■ **WHAT TO DO**: Reproduce without alteration the part of the listing that runs from its start through the line containing "coord(426,73)", both ends included, and nothing more.

■ **DATASET EXCERPTS**:
--- begin ---

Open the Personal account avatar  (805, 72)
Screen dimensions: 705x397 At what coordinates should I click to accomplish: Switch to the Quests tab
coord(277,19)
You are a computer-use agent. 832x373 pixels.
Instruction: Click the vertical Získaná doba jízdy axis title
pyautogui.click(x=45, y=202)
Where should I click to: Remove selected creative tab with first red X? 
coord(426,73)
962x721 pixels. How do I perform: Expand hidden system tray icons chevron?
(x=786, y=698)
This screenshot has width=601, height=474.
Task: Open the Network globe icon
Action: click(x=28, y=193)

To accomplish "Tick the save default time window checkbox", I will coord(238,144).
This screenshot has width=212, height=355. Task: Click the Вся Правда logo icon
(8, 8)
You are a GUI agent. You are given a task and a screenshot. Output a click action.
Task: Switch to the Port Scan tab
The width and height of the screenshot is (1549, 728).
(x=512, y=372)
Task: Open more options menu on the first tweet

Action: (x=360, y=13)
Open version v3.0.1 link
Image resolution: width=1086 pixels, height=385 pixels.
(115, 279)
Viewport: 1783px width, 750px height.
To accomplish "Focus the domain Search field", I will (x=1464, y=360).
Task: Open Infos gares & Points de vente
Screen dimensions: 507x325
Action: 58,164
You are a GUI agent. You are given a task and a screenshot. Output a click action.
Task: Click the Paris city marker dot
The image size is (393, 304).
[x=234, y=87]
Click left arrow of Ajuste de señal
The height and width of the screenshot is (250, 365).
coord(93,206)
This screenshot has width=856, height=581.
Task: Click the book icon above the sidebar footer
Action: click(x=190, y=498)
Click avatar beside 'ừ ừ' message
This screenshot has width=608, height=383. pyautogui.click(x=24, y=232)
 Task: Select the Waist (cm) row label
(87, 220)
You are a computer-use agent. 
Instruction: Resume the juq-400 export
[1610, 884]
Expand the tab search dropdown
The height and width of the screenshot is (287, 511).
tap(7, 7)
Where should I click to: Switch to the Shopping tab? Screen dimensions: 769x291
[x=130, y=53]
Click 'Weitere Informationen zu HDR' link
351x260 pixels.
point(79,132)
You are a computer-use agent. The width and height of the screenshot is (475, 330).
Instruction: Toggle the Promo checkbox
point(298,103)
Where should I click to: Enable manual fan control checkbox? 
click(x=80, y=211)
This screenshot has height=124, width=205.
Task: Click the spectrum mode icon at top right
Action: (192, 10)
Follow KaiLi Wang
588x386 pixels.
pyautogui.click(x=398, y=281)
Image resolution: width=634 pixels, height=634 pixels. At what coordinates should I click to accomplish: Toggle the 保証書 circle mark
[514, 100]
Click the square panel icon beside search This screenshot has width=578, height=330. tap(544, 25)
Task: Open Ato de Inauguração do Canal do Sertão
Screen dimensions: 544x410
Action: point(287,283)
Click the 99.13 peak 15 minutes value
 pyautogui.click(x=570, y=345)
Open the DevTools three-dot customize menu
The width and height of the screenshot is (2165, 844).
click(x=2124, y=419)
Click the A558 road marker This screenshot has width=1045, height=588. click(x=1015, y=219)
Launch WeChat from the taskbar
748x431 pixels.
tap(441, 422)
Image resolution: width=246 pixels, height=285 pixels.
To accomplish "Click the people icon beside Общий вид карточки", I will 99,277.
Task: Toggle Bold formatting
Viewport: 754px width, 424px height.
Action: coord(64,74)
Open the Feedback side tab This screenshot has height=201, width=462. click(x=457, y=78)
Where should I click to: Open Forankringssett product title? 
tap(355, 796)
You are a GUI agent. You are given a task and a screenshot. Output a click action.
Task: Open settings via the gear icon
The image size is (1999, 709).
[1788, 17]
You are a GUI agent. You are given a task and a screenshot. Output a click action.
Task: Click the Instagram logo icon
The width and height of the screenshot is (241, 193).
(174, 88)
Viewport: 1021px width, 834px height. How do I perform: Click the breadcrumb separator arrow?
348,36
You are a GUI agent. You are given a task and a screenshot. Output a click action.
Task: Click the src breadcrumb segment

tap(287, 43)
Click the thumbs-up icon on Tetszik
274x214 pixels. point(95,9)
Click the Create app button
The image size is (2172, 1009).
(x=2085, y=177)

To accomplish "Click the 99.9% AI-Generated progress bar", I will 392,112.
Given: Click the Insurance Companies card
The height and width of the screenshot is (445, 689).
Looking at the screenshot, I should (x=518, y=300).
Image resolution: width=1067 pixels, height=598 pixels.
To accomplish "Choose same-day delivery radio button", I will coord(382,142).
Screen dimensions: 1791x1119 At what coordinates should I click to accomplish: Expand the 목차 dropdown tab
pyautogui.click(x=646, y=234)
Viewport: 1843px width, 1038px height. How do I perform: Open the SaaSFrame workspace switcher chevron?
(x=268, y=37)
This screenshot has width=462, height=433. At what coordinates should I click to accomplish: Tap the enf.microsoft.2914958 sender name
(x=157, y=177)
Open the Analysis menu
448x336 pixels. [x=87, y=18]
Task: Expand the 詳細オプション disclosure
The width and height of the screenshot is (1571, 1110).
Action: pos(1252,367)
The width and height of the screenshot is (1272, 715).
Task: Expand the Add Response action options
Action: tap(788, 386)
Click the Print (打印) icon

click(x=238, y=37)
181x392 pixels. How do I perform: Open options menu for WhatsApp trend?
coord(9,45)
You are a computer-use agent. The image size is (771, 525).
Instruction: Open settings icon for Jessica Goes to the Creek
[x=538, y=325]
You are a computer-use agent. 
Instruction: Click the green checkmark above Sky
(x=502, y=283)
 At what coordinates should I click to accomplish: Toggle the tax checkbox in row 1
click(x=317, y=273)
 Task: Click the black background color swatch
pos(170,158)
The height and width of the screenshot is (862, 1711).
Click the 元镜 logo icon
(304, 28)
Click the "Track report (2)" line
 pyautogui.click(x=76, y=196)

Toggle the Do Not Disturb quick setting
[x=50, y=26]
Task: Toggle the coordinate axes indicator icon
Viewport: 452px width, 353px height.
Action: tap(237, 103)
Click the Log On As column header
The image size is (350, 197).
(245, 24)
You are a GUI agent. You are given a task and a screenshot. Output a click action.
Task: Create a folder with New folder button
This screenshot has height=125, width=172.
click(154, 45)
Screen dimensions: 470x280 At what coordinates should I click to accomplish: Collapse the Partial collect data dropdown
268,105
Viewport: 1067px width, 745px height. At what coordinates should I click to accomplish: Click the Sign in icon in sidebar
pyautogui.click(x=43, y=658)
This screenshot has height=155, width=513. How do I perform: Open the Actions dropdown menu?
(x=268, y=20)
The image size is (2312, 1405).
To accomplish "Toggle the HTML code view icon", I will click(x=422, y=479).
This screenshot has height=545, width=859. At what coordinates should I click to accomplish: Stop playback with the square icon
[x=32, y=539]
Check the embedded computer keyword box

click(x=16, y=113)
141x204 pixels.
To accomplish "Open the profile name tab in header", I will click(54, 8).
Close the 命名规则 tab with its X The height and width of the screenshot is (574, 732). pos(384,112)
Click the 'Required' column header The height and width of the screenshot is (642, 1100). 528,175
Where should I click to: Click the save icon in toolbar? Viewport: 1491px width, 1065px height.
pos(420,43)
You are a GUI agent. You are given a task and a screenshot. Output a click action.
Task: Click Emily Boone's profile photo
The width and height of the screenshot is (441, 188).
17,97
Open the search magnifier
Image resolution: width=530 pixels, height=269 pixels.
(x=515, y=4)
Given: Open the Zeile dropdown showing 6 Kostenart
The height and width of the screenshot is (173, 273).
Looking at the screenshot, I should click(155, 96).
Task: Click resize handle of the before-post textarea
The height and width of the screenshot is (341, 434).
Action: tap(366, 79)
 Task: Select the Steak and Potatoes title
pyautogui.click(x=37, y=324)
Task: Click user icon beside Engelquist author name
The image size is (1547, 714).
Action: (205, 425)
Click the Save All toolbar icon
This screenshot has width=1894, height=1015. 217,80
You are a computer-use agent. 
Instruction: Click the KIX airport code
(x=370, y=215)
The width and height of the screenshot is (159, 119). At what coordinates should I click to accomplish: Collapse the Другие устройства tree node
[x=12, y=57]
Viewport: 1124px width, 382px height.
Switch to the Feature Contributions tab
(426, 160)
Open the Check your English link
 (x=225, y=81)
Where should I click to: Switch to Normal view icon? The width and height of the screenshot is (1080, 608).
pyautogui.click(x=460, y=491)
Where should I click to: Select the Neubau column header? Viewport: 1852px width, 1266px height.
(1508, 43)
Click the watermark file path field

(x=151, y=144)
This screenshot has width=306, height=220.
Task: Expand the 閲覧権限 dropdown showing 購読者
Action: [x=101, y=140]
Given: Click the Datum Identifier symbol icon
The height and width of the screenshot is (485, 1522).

--- end ---

■ **RIGHT ANSWER**:
Open the Personal account avatar  (805, 72)
Screen dimensions: 705x397 At what coordinates should I click to accomplish: Switch to the Quests tab
coord(277,19)
You are a computer-use agent. 832x373 pixels.
Instruction: Click the vertical Získaná doba jízdy axis title
pyautogui.click(x=45, y=202)
Where should I click to: Remove selected creative tab with first red X? 
coord(426,73)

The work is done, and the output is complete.